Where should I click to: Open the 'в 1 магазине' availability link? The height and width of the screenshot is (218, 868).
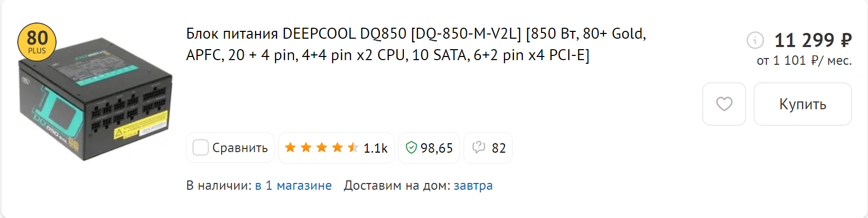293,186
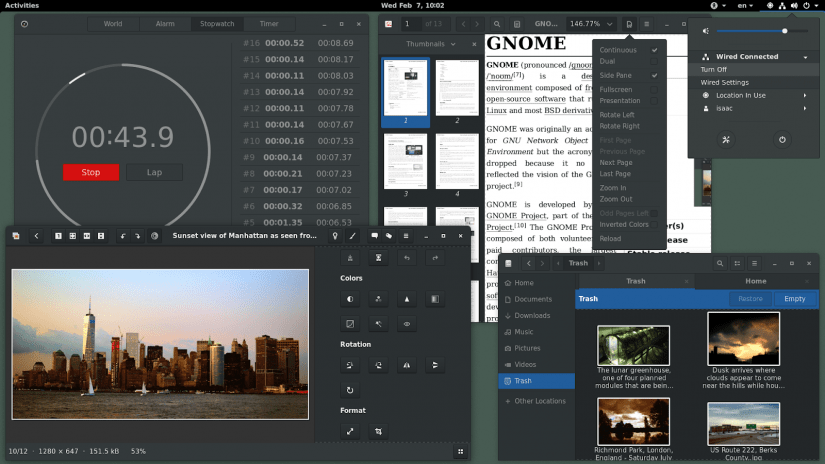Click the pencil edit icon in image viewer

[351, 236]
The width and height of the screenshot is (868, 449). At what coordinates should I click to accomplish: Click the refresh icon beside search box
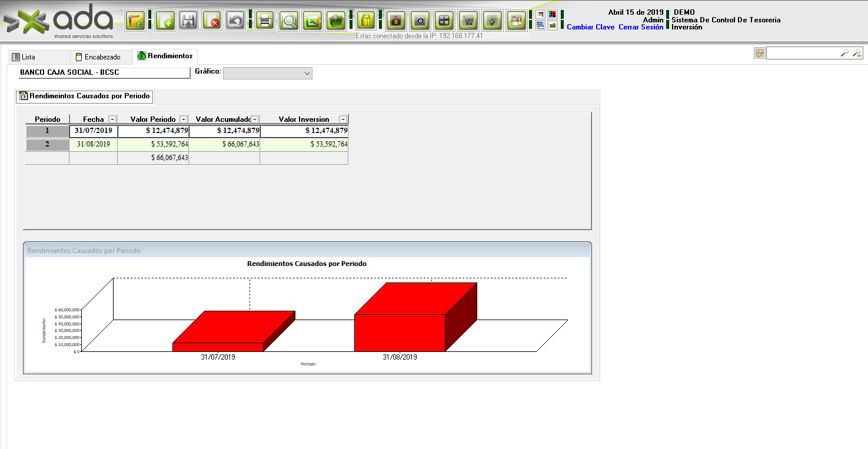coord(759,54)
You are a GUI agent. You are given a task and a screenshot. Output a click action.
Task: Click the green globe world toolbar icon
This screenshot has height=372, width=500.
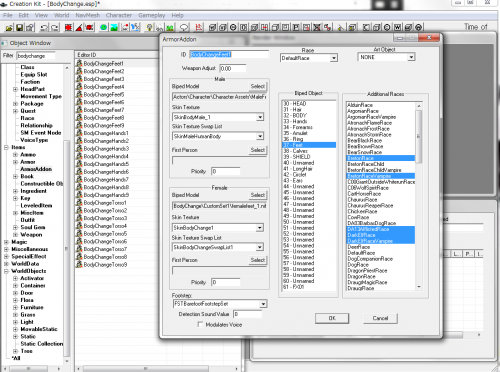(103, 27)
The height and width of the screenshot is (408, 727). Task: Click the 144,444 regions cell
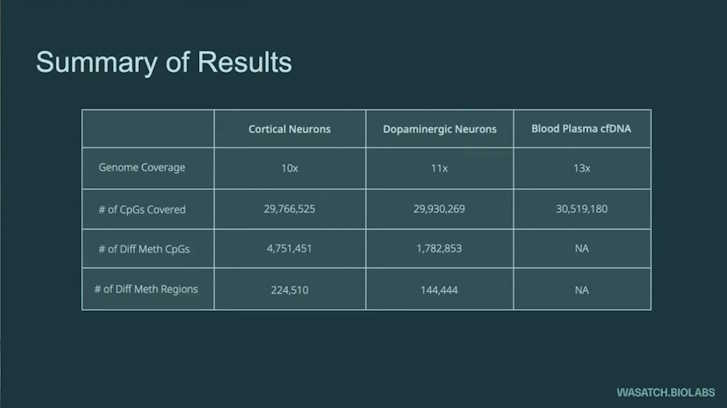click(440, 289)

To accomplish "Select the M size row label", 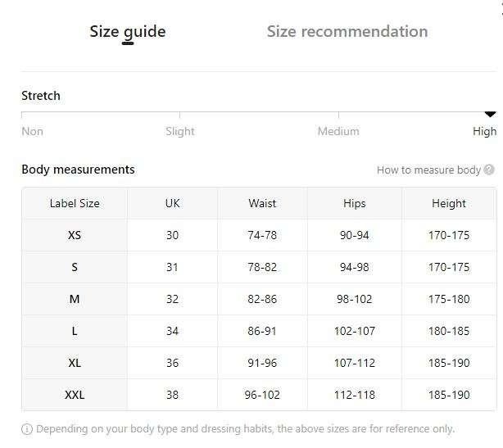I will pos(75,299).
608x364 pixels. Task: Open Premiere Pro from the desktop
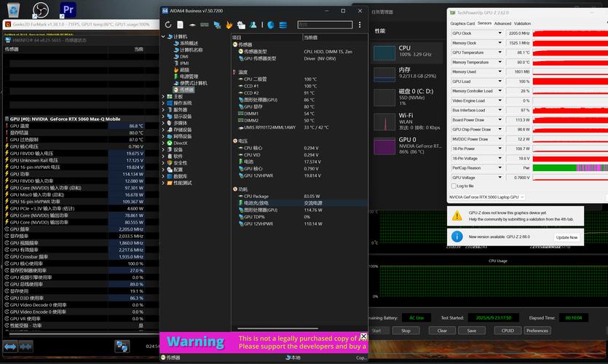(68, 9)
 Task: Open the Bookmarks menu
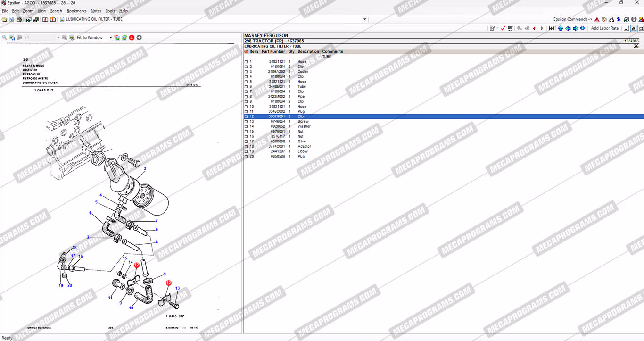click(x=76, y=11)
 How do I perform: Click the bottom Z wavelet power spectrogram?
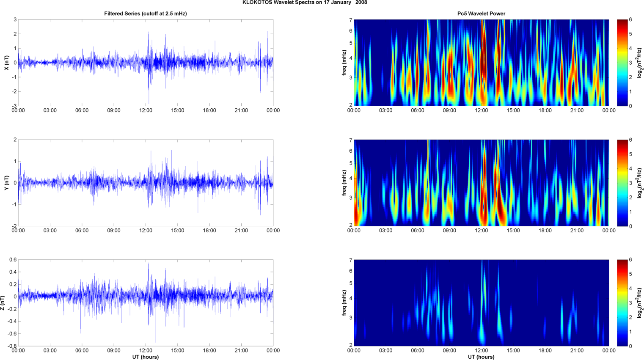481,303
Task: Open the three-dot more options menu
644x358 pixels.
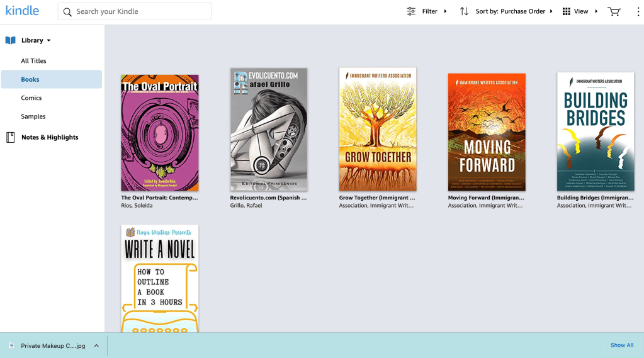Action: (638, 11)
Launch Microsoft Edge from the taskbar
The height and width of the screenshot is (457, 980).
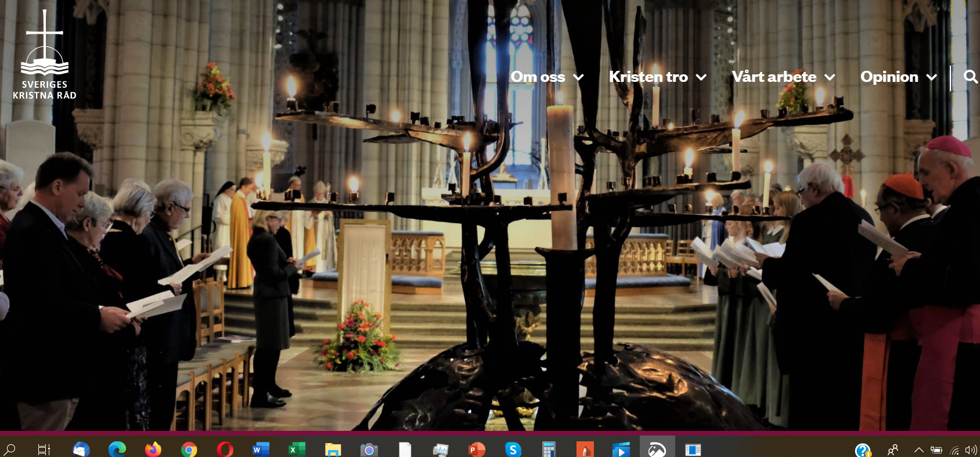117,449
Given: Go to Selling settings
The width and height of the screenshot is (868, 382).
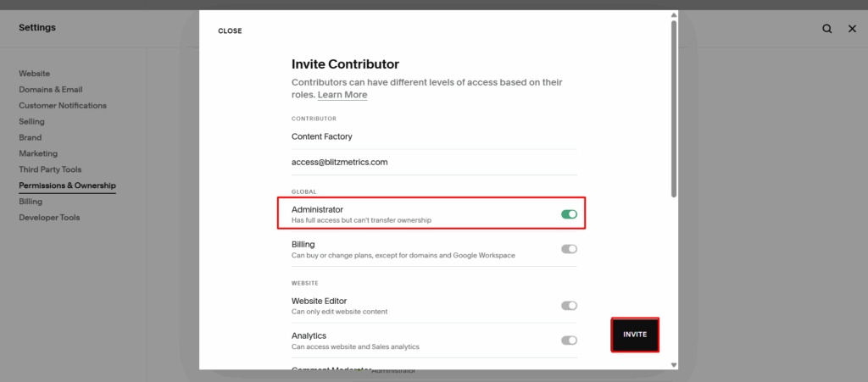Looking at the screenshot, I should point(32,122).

........

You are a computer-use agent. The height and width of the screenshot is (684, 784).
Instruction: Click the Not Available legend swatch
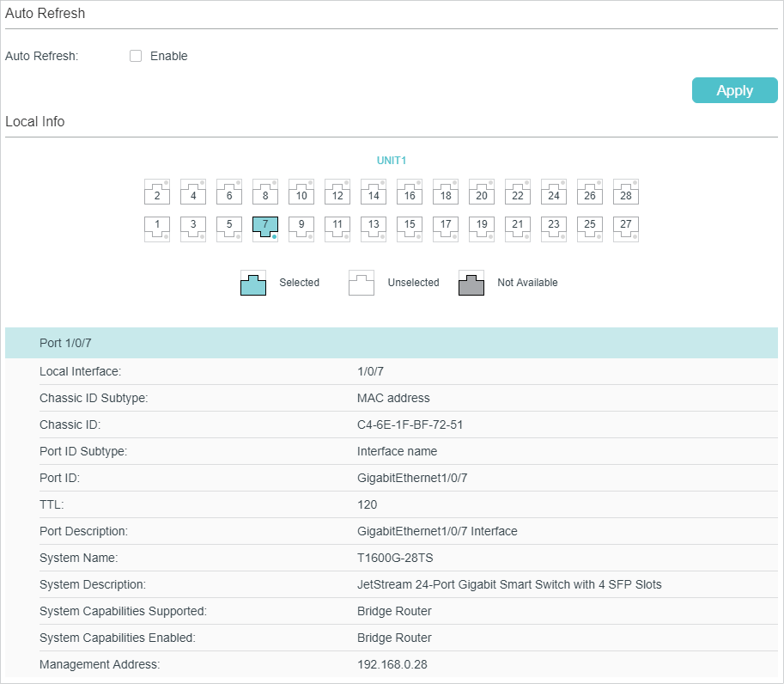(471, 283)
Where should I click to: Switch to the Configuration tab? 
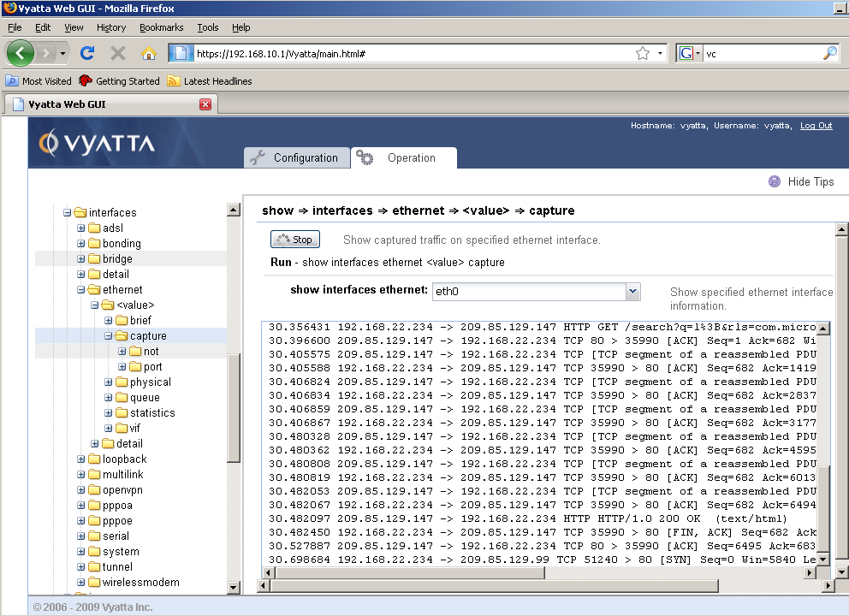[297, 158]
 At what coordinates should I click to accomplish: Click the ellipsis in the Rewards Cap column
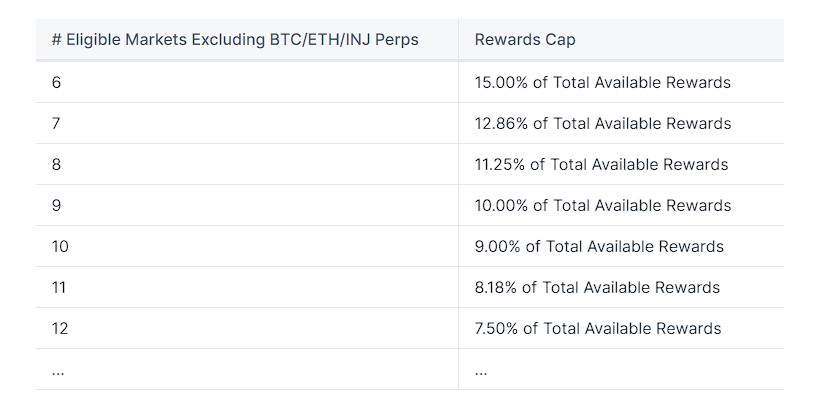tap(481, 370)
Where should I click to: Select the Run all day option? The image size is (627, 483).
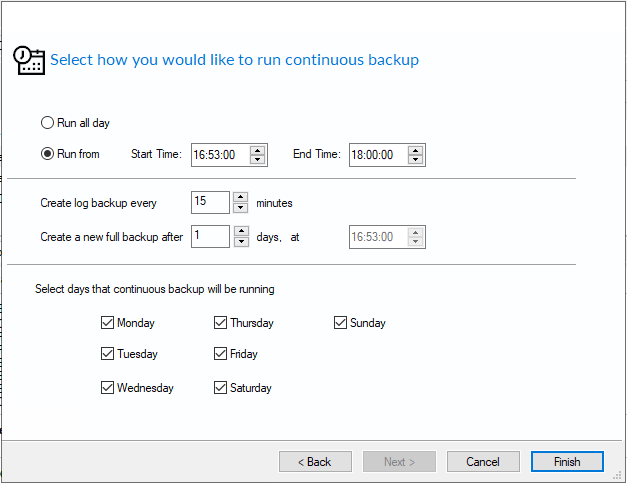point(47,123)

........

**Aim of the exercise:** Nothing but a number belongs in the answer: the tally of lines in the data holding "agent".

**Response below:** 2